El sábado se fue a Irun a probar suerte como camarero en una cafetería. “A ver si me llaman. En Málaga ya trabajé en la hostelería, y fíjate cómo es la vida que también dedicaba tiempo en una ONG para ayudar a los demás, cuando ahora estoy a este lado”.

Palpa en su mochila los currículums que lleva y que guarda como oro en paño. En Abegi le han informado de que hay dos que tiene previsto visitar esta semana. “Hay que buscarse la vida como sea, porque ahora mismo no tengo ni para un café. Es literal, ni para una barra de pan”.

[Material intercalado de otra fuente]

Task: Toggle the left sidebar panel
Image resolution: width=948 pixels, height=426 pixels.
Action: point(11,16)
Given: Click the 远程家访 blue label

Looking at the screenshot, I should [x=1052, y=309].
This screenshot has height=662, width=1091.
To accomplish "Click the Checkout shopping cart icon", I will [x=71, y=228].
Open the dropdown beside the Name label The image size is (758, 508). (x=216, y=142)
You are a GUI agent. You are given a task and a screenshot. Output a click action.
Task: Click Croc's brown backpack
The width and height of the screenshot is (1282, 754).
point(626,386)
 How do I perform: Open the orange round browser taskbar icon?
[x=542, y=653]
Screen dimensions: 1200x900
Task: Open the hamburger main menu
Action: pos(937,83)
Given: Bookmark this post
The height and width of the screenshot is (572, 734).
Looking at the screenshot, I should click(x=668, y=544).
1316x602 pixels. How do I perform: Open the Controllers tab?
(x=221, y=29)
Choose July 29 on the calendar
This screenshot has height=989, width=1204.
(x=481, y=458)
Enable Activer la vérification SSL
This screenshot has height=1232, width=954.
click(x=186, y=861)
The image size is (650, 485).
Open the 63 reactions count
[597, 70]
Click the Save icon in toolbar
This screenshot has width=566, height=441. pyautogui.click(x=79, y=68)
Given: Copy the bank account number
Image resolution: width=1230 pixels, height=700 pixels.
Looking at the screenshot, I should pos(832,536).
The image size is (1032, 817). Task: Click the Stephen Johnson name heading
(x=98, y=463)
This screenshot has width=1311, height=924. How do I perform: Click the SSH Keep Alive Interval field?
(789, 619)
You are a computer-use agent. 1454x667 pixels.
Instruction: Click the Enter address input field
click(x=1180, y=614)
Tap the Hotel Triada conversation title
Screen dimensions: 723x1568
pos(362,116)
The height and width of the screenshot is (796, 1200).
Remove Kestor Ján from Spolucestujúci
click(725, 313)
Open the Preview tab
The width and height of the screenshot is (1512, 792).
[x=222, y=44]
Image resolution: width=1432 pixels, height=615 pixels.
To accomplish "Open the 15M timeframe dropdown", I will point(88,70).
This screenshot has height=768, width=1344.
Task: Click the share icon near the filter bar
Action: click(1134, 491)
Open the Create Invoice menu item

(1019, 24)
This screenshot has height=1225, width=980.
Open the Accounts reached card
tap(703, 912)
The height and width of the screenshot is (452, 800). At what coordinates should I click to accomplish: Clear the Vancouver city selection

El hombre viene desde Santander, donde dormía en una habitación alquilada. “Me he quedado sin nada, aunque soy una persona positiva. Todas las mañanas cuando me levanto le pido a Dios que me proteja, y más ahora estando en la calle”. Su compañero de suelo en estos soportales dice que le robaron la documentación en Irun, y que desde entonces duerme sobre la cama colocado en los bajos del bloque de viviendas. Aparece poco después un marroquí de mediana edad que está haciendo tiempo antes de coger el tren. El hombre, que duerme en un local del barrio donostiarra de Larratxo, se acerca a saludar a estas personas sin hogar. Él también es uno de ellos. Pronto entabla conversación con el argentino, a quien le explica los puntos de la ciudad en los que reparten comida a transeúntes. En esos momentos se le ve a Nabil que, al parecer, se ha levantado desde el otro lado del portal donde dormía y ha comenzado a dar un paseo entrada la noche. “Me queda un mes y medio para cumplir los seis empadronado y tratar de acceder a alguna ayuda para subsistir”, le dice a Pedro el marroquí, que se despide para coger el tren. Nabil vuelve a echarse sobre el cartón. El rumano también desaparece bajo las mantas y Pedro se va entregando al sueño en esta noche de Luna Fría, también llamada la larga noche, puesto que marca el día más corto y la franja de oscuridad más prolongada del año.